# Deadly trench cave in !



## MASTRPLUMB (Mar 22, 2019)

Jack Lewis Martin, 41, was a journeyman plumber for several years, family members said.

His father, Larry Martin, went to the site of the collapse.

"If I could've traded his life for mine, I would," Larry Martin said.

Martin was buried while doing a job behind a shopping center along the North Freeway at Parker. working on a sewer line repair 

According to officials with the Houston Fire Department, Martin was trapped in a trench measuring about 5 feet by 6 feet, when dirt fell in on him.

Nearby residents say they heard cries of, "Help me, help me," after the collapse as a co-worker rushed to his aid.
HFD Deputy Chief Douglas Harrison says Martin's coworker tried to use a backhoe to dig him out, but then the equipment partially fell into the trench.

OSHA representatives were called to the scene to investigate. :crying:


----------



## Venomthirst (Jun 20, 2018)

Poor guy... people never think it's going to happen to them...

Importance of using a trench box...

Guys around here dont use them all the time... I shake my head...

Wont even go close to a hole without means of shoring


----------



## Tango (Jan 13, 2018)

When is the last time dumb a$$es sloped an 8' trench or shore for a house water line in the front yard or sewer line? I haven't seen that yet.


We are told repeatedly it's a death trap but nobody cares... Even the guy who goes in to work in it. Well that's what happens when you don't say no to your boss and afraid to get fired, you die. Or stupid or ignorant for that matter.


----------



## Venomthirst (Jun 20, 2018)

Our city inspectors will call the ministry on us if were not wearing a hard hat let alone not using a box


----------



## Tommy plumber (Feb 19, 2010)

Very sad indeed.

I've been told that if a trench collapses onto you leaving your head exposed, you may still die. Despite the head being exposed, each time you let out a breath, the loose earth collapses a little bit more around your chest preventing you from inhaling. Sort of like how a big boa constrictor snake kills its prey.


----------



## Toli (Nov 7, 2015)

Tommy plumber said:


> Very sad indeed.

• **Given information**
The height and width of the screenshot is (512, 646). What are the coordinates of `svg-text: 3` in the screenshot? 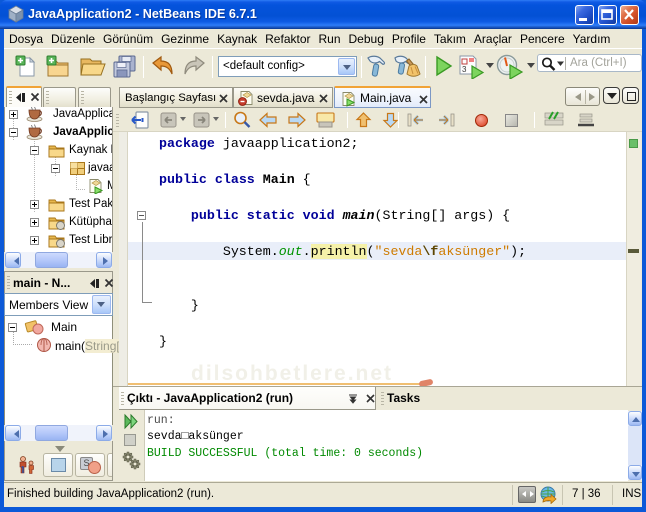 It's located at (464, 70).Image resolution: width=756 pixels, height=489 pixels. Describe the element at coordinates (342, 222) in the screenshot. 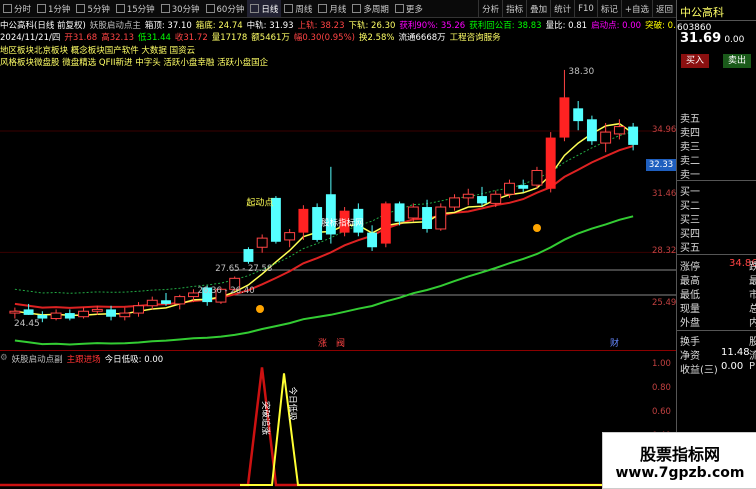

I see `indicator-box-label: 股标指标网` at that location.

• **Task**
Please continue the forum thread about the deadly trench cave-in, picking up after its last line.

• **Reply**
> 
> 
> 
> I've been told that if a trench collapses onto you leaving your head exposed, you may still die. Despite the head being exposed, each time you let out a breath, the loose earth collapses a little bit more around your chest preventing you from inhaling. Sort of like how a big boa constrictor snake kills its prey.




I’ve been buried from just above the knees down. It was weird how it happened. I was still standing when it was done caving in. Usually you get knocked over and folded into a knot. 

Judging by what I felt I’d say you’re right. I couldn’t move at all. 

There’s people dying in trench collapses all the damn time. 

I get it, boxes are a pain in arse. But it beats dying in a muddy ditch. 


Sent from my iPhone using Tapatalk


----------



## Tango (Jan 13, 2018)

Toli said:


> I’ve been buried from just above the knees down. It was weird how it happened. I was still standing when it was done caving in. Usually you get knocked over and folded into a knot.
> 
> Judging by what I felt I’d say you’re right. I couldn’t move at all.
> 
> ...



Slopes are allowed too.


.


----------



## The Dane (Feb 19, 2015)

Around here I have normally only seen the trench stepped out (sloped) but honestly normally not quite as much as in that picture.

Sent from my BLN-L24 using Tapatalk


----------



## V.A Hydro-ooter (Oct 14, 2018)

The only time I've done sloping was when I was doing new home plumbing. There was no landscaping to worry about, no driveways, sidewalks, etc. Doing that at someone's house is a good way to not get called back around here.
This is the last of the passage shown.